Counting Costs: The 2020 Census is projected to cost $15.6 billion – a 27 percent increase from 2010, which was the most expensive Census ever. To make matters worse, the Census Bureau has identified 1100 security weakens that need to be addressed.
The Lion’s Share of Waste: Three programs, Medicare, Medicaid, and the Earned Income Tax Credit (EITC) account for 68 percent of the $151 billion in annual improper payments made by the federal government.
There’s A Hole in the Budget: On average, the federal government collects $406 billion less than what is owed in taxes each year. That is nearly half of the annual deficit!
Empty Seats Save Empty Buildings: The federal government has 267,000 buildings in the US that cost billions to operate and maintain. Many of these are underutilized or vacant. In 2016, Congress passed a bill to form a 7-member board that would help get rid of large, vacant buildings. The Administration has yet to appoint a chair, a full board, or staff.

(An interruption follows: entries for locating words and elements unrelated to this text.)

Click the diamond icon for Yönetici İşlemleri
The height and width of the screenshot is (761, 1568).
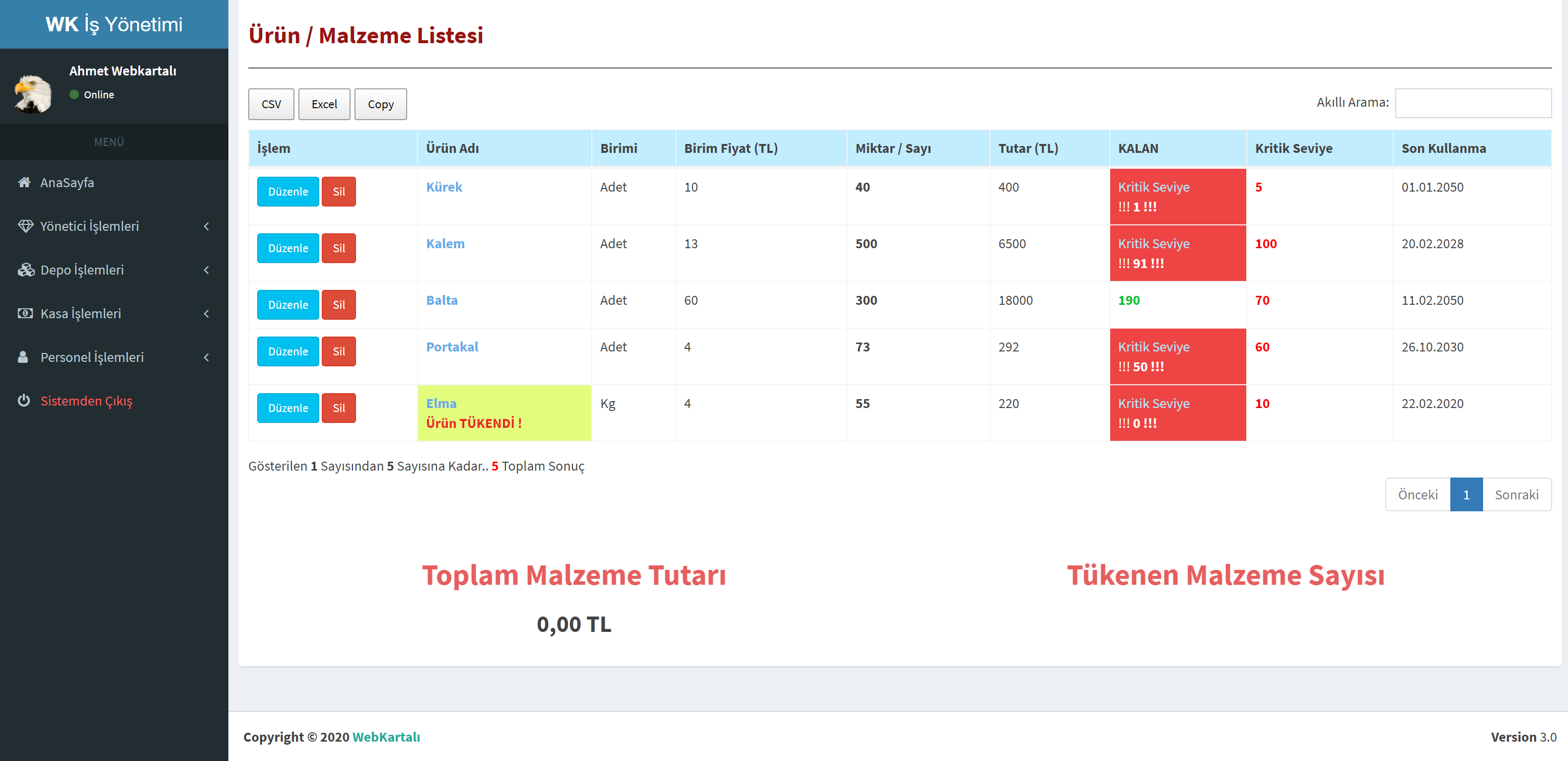click(25, 226)
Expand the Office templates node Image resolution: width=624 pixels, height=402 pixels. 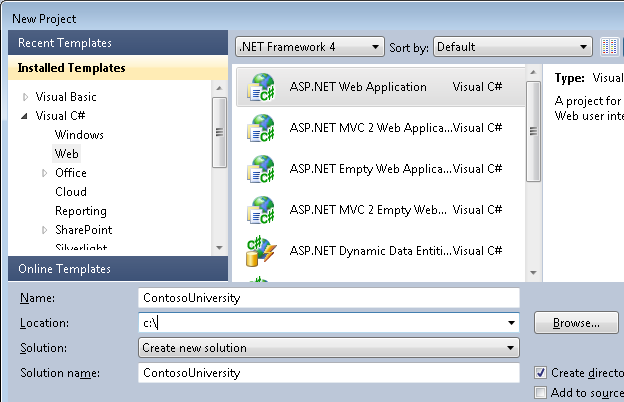tap(45, 173)
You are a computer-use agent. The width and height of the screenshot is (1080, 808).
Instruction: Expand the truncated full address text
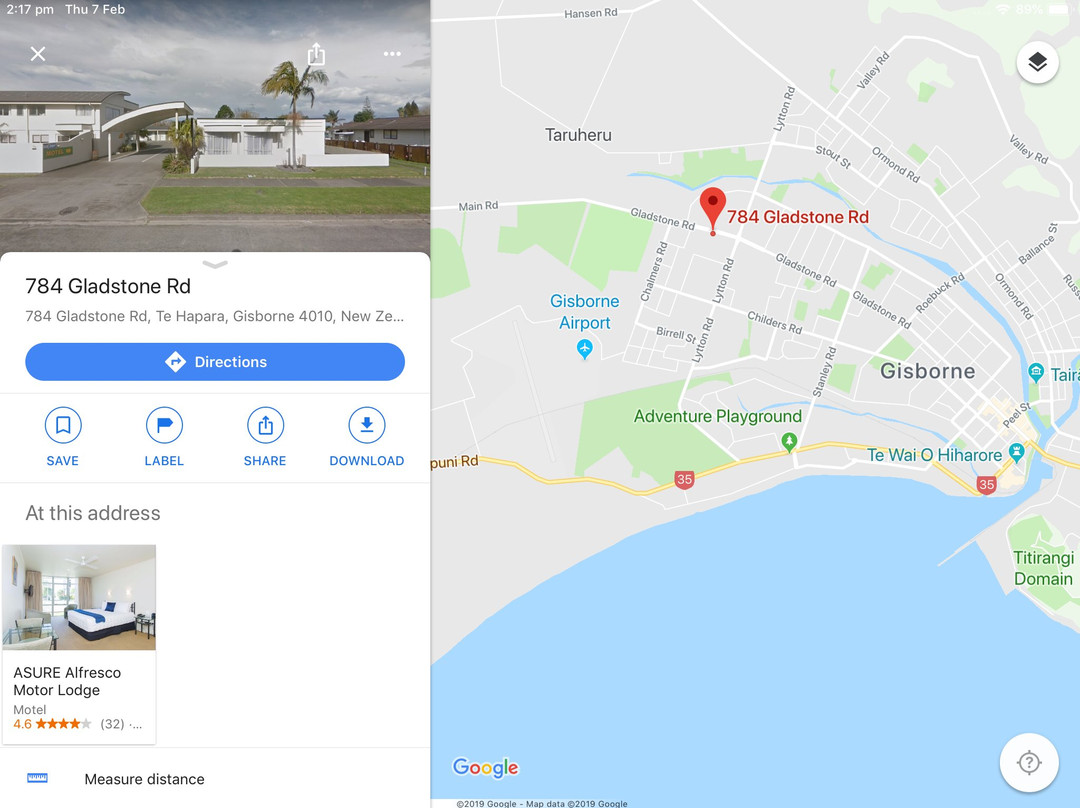point(215,316)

The Tank is on E: The federal gas tax has lost 33 percent of its purchasing power since the last time the gas tax was raised in 1993 and there is a $159 billion gap between highway revenues and expenditures over the coming decade. Bad news given that interstates are hitting 60 years old and 9 percent of our bridges are structurally deficient.
The Underwater Post Office: The United States Postal Service has lost $69 billion over the last 11 years and has $143 billion in unfunded liabilities – double its annual revenue.
Pricier, Smaller, Weaker: DoD weapons system acquisition has remained on the list since the inaugural edition. DoD will invest $1.66 trillion for 86 major defense acquisition programs. GAO points out due to long standing problems, DoD “often pays more than anticipated, buys less than expected, and, in some cases, delivers fewer capabilities to the warfighter.”
Still can’t pass an audit: Another sore spot for the DoD is its financial management. The DoD is one of the few federal entities that cannot account for its spending and assets. It also represents half of all federal discretionary spending and 70 percent of the federal government’s physical assets.
Food Safety Labyrinth: The U.S. food supply is regulated by 30 federal laws administered by 15 federal agencies. For over 40 years, GAO has been pointing out the “fragmented federal food safety oversight system, which has caused inconsistent oversight, ineffective coordination, and inefficient use of resources.” In related news, 1 in 6 Americans (48 million) get sick each year from a foodborne illness.
Congress, get to work: GAO identified 22 of the 35 high risk areas in this year’s report will need legislation from Congress to effectively address the issue. Time for them to get to work!